→ What you have to do
Give the entries again exactly, without pictures.

[Stored data]
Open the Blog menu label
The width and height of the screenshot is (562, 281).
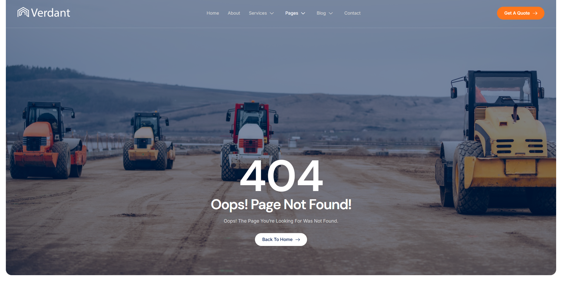pyautogui.click(x=321, y=13)
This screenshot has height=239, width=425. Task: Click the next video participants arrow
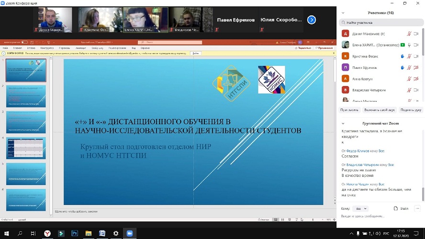point(312,20)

→ Solution to the exercise
Open the Blog menu label
The width and height of the screenshot is (562, 281).
pyautogui.click(x=321, y=13)
This screenshot has height=239, width=425. Task: Click the next video participants arrow
point(312,20)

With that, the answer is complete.